# Publishing Reformed Literature in China



## py3ak (Mar 7, 2011)

I came across a very interesting article at Reformation 21. It sounds like there is a great opportunity to get Reformed books into the hands of Chinese Christians - if the funding existed. But since the church in China may be shaped for years by what they are reading today, should this not be a high priority for us?



> For approximately $1 million USD, fifty to sixty Reformed titles can be translated and published in China.


----------



## Notthemama1984 (Mar 7, 2011)

This is a huge opportunity. Thank you for bringing this to our attention. Here is the link to the website for anyone wanting to donate to the cause of translating these books.

Home | Robert Morrison Project


----------



## VictorBravo (Mar 7, 2011)

I saw the article in the January Banner of Truth. My wife and I have been moved to help out. I agree, it looks like one of those great opportunities multiply talents, as it were.


----------



## jayce475 (Mar 8, 2011)

**CHALLENGES**
a) From the thread on publishing Reformed literature in China, pull out the passage beginning at "## Notthemama1984 (Mar" and ending after "VictorBravo (Mar 7, 2011)", copied word for word.
b) Extend the forum thread on publishing Reformed literature in China, picking up right after its final line.

**RECORDS SHOWN**
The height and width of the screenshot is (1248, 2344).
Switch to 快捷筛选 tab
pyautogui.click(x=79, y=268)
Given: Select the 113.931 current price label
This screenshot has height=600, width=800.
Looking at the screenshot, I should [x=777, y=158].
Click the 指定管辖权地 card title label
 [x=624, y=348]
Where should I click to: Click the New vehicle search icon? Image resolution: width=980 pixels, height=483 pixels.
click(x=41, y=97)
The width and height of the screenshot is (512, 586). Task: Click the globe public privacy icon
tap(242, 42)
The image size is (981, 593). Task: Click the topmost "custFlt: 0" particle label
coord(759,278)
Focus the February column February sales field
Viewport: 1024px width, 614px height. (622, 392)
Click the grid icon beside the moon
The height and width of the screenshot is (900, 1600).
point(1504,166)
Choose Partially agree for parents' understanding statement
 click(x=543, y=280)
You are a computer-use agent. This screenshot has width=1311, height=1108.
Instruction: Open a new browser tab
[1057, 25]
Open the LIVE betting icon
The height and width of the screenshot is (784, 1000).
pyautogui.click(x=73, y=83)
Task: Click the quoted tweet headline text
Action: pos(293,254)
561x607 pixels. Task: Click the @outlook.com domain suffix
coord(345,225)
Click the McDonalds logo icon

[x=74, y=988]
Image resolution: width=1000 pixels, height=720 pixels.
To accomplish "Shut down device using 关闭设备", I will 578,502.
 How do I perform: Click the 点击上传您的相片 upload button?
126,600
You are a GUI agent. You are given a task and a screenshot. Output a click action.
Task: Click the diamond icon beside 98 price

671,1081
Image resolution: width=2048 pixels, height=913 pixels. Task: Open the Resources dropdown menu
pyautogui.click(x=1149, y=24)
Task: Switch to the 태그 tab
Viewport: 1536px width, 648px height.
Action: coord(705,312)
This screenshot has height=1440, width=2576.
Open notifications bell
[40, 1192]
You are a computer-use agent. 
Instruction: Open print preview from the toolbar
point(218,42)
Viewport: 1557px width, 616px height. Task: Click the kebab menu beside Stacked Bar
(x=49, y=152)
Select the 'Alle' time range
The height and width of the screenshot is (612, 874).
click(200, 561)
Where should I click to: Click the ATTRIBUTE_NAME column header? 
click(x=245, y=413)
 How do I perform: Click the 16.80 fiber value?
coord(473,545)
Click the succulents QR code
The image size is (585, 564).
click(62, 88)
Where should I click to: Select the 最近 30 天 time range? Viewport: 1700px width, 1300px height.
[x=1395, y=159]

**RESULTS**
a)
## Notthemama1984 (Mar 7, 2011)

This is a huge opportunity. Thank you for bringing this to our attention. Here is the link to the website for anyone wanting to donate to the cause of translating these books.

Home | Robert Morrison Project


----------



## VictorBravo (Mar 7, 2011)

b)
There is already at least one Reformed publisher in China (aptly named Reformed Books Publisher) now though I am not sure if it is a local publisher or a branch of some other publisher from overseas. It really isn't too bad at the moment and there is enough Puritan literature and Reformed books written by mainland Chinese to last a typical believer for a fair number of years, though it never hurts to have more. For a minister, what is out there in China might be a bit limited though. The bigger issue methinks is that there is also a huge mass of neo-evangelical and Charismatic literature influencing the minds of believers there. Joyce Meyer and Joel Osteen are pretty popular, and they are making Charismatics and neo-evangelicals out of many Christians who first started out getting fed Reformed theology.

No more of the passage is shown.